ZoomInfo is not selling any shares of Class A common stock in the offering, will not receive any of the proceeds from the sale and will bear the costs associated with the sale of such shares, other than the underwriting discounts.

J.P. Morgan and Morgan Stanley are acting as the joint lead book-running managers for the offering.

The proposed offering of these securities will be made only by means of a prospectus. Copies of the preliminary prospectus relating to this offering may be obtained from J.P. Morgan Securities LLC, c/o Broadridge Financial Solutions, 1155 Long Island Avenue, Edgewood, New York 11717, by telephone at (866) 803-9204 or by email at prospectus-eq_fin@jpmchase.com; or Morgan Stanley & Co. LLC, Attention: Prospectus Department, 180 Varick Street, 2nd Floor, New York, New York 10014.

A registration statement, including a prospectus, which is preliminary and subject to completion, relating to the proposed sale of these securities has been filed with the Securities and Exchange Commission but has not yet become effective. These securities may not be sold nor may offers to buy be accepted prior to the time the registration statement becomes effective. This press release shall not constitute an offer to sell or the solicitation of an offer to buy these securities, nor shall there be any sale of these securities in any state or jurisdiction in which such offer, solicitation or sale would be unlawful prior to registration or qualification under the securities laws of any such state or jurisdiction.

About ZoomInfo

ZoomInfo (NASDAQ: ZI) is a leading go-to-market intelligence platform for sales and marketing teams. Its go-to-market intelligence platform delivers comprehensive and high-quality intelligence and analytics on approximately 14 million companies, including advanced attributes, technologies used by companies, intent signals, and decision-maker contact information. Its software, insights, and data enable over 15,000 companies to sell and market more effectively and efficiently.

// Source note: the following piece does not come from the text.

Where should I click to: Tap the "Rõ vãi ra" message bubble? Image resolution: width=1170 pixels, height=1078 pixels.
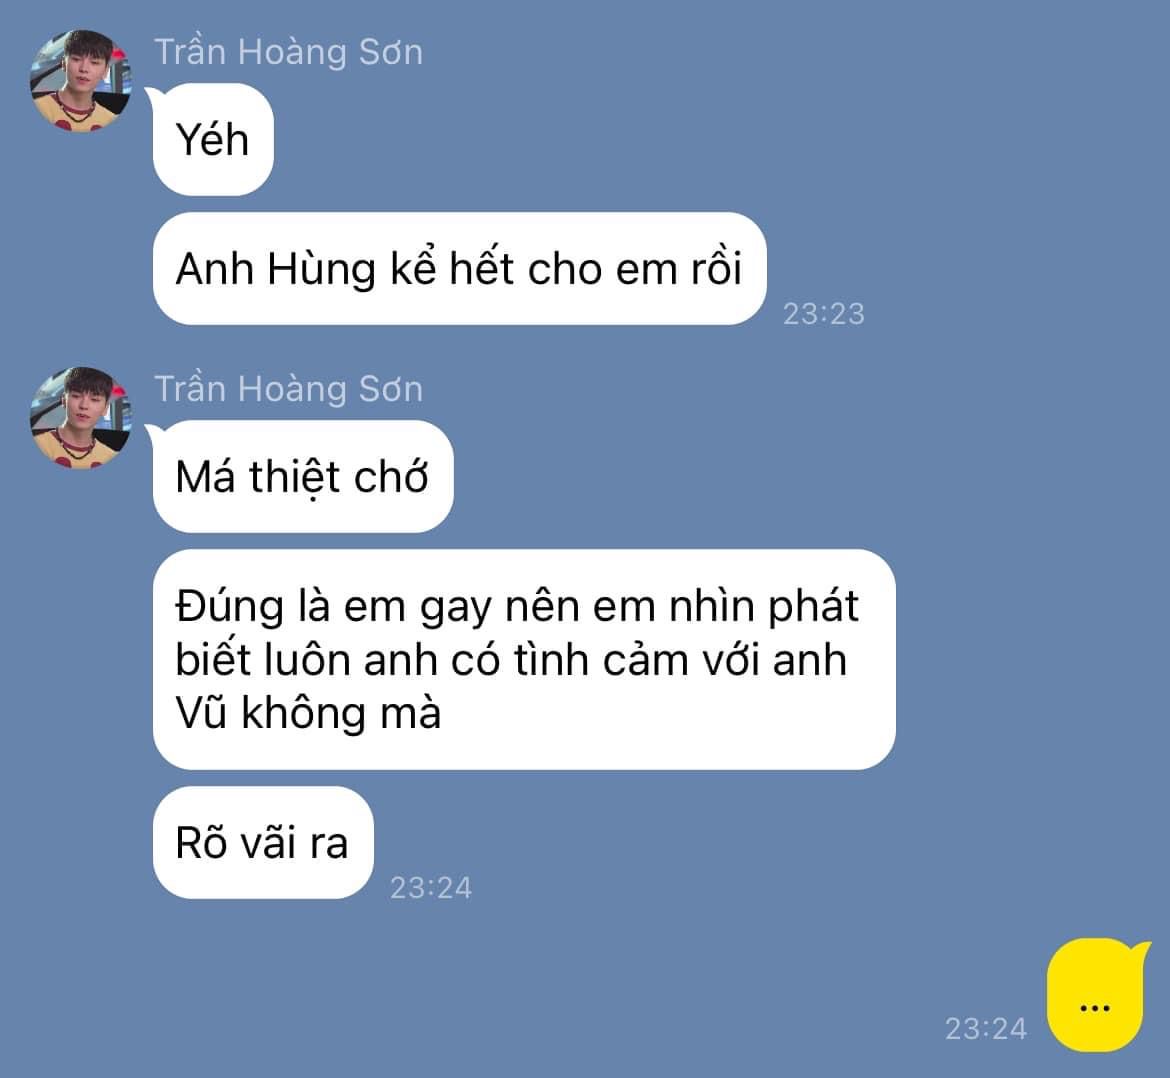click(x=263, y=842)
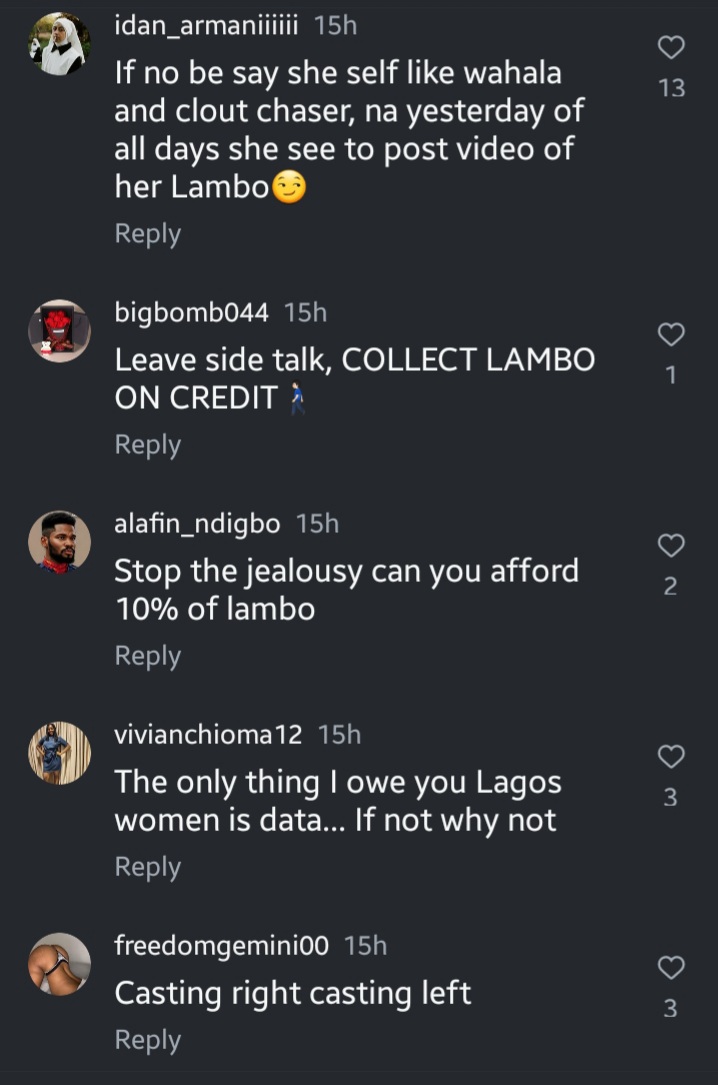718x1085 pixels.
Task: Open bigbomb044's avatar
Action: click(x=59, y=331)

Forward Looking Statements

This press release contains forward-looking statements. Forward-looking statements include all statements that are not historical facts. In some cases, you can identify these forward-looking statements by the use of words such as “anticipate,” “believe,” “can,” “continue,” “could,” “estimate,” “expect,” “forecast,” “goal,” “intend,” “may,” “might,” “objective,” “outlook,” “plan,” “potential,” “predict,” “projection,” “seek,” “should,” “target,” “trend,” “will,” “would” or the negative version of these words or other comparable words. Such forward-looking statements are subject to various risks, uncertainties, assumptions, or changes in circumstances that are difficult to predict or quantify. Accordingly, there are or will be important factors that could cause actual outcomes or results to differ materially from those indicated in these statements. These factors include but are not limited to those described under “Risk Factors” in ZoomInfo’s registration statement relating to the offering. These factors should not be construed as exhaustive and should be read in conjunction with the other cautionary statements that are included in the registration statement. ZoomInfo undertakes no obligation to publicly update or review any forward-looking statement, whether as a result of new information, future developments or otherwise, except as required by law.

Contacts

ZoomInfo Investors:
Jeremiah Sisitsky
VP of Investor Relations
617-826-2068
IR@zoominfo.com

ZoomInfo Media:
Steve Vittorioso
Director, Communications
978-875-1297
pr@zoominfo.com

FAQ

What is the size of ZoomInfo's recent share offering?

ZoomInfo's recent share offering includes 12,500,000 shares, with a possible additional 1,875,000 shares.

Who are the selling stockholders in the ZoomInfo offering?

The selling stockholders include TA Associates, The Carlyle Group, and 22C Capital LLC.

Will ZoomInfo receive proceeds from the share offering?

No, ZoomInfo will not receive any proceeds from the share offering.

Who is managing the ZoomInfo stock offering?

J.P. Morgan and Morgan Stanley are acting as the joint lead book-running managers for the offering.

What is the significance of the registration statement filed by ZoomInfo?

The registration statement has been filed with the SEC but is not yet effective, which means shares cannot be sold until it is approved.